__Action item__.
In the letter from Albert Gallatin to James Madison, please rewrite the paragraph beginning "I have the honor to enclose triplicates" as a short list that keeps its main facts.

To James Madison from Albert Gallatin, 11 October 1803
From Albert Gallatin
Treasury Department October 11th. 1803.
Sir,
I have the honor to enclose triplicates of a letter for Mr. Livingston, Minister plenipotentiary of the United States at Paris, which I will thank you to transmit by different conveyances with your dispatches. As it relates to a case connected with the public interest, a copy of the letter is enclosed for your perusal,1 with a request that you will desire Mr. Livingston to attend to it. I have the honor to be, very respectfully Sir, Your Obed. Servt.
Albert Gallatin
RC and enclosure (DNA: RG 59, ML). RC in a clerk’s hand, signed by Gallatin; docketed by Wagner. For enclosure, see n. 1.

[Pixel coordinate grounding data]
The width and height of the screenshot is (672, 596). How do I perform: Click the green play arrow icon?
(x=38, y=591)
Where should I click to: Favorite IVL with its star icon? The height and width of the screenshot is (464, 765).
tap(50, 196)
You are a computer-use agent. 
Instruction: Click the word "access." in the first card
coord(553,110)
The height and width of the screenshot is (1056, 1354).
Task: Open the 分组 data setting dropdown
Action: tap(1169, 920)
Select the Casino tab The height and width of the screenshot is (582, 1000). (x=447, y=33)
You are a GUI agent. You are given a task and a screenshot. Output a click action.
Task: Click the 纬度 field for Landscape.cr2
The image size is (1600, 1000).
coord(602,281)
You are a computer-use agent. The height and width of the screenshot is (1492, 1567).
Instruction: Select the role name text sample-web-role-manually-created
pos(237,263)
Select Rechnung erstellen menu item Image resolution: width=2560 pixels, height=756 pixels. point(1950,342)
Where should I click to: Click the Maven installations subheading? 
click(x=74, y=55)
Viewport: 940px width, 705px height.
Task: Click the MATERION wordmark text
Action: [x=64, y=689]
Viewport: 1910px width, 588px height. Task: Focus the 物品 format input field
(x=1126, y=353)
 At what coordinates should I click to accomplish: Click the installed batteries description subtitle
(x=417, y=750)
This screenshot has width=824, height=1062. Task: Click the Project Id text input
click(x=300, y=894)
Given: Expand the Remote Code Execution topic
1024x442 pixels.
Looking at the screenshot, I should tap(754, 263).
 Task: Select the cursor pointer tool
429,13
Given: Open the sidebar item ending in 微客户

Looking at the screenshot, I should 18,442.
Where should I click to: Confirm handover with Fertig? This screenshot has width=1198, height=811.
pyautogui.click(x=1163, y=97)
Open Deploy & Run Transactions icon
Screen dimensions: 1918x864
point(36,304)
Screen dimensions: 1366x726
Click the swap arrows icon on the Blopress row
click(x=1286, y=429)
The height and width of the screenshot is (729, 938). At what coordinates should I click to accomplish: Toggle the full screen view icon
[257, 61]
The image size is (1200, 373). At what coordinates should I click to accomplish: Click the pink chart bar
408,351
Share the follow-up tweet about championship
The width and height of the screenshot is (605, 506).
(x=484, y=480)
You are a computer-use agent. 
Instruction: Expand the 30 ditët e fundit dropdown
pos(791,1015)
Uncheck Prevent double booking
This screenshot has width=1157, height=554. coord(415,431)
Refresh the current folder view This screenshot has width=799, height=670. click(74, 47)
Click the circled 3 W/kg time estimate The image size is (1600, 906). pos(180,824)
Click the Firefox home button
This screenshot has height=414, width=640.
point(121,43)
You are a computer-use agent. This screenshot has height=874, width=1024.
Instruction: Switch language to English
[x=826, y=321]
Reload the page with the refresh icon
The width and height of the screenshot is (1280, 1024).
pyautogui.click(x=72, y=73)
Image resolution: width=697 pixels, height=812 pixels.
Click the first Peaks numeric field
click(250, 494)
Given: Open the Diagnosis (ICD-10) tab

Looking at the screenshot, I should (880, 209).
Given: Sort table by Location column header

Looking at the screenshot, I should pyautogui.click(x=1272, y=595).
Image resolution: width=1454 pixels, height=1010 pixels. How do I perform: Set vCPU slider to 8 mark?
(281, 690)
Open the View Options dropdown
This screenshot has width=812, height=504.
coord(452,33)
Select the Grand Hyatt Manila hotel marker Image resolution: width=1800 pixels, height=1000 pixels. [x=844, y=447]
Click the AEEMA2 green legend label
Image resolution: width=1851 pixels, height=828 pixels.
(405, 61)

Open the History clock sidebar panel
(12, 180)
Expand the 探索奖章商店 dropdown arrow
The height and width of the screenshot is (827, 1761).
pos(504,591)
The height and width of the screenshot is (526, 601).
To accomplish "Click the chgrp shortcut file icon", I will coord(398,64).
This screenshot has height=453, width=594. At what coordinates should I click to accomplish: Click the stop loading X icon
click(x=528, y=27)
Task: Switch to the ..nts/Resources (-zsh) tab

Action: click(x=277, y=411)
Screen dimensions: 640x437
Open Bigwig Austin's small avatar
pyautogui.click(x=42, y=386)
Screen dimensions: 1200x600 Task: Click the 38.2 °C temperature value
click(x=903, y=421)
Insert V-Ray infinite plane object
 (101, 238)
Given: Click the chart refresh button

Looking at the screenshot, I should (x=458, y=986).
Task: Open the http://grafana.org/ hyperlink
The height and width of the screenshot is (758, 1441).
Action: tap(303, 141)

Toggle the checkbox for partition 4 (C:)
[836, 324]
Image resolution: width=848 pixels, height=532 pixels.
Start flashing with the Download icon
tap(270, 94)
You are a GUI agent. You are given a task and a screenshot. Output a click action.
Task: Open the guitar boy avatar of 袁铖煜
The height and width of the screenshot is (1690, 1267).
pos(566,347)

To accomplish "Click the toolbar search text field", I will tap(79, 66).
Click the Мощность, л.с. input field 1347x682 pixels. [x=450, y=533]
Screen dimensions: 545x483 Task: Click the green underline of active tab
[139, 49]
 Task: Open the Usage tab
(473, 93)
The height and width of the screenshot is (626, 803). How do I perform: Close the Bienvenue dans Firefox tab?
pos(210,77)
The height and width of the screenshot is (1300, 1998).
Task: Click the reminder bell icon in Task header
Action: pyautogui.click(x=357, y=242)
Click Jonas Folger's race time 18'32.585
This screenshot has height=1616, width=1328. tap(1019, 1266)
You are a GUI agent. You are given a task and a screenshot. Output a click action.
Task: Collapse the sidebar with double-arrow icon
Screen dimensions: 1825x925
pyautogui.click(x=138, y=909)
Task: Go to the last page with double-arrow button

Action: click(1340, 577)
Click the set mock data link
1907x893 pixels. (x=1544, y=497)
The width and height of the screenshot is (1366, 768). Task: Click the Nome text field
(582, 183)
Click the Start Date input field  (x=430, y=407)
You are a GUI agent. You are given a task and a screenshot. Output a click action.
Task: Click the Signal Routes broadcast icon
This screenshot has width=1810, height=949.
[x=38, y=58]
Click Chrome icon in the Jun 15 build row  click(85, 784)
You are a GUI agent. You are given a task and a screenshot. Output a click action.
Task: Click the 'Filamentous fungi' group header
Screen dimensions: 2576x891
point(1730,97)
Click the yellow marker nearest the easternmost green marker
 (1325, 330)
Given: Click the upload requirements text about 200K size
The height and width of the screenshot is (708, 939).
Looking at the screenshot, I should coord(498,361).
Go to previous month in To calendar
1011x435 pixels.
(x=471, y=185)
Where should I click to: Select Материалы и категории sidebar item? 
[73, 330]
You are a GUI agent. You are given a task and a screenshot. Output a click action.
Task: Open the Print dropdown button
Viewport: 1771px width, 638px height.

__Exercise result__.
- Gallatin encloses triplicates of a letter for Mr. Livingston, Minister plenipotentiary of the United States at Paris.
- He asks that they be sent by different conveyances with Madison's dispatches.
- Because the letter concerns a case connected with the public interest, a copy is enclosed for Madison to read.
- He requests that Madison ask Mr. Livingston to attend to the case.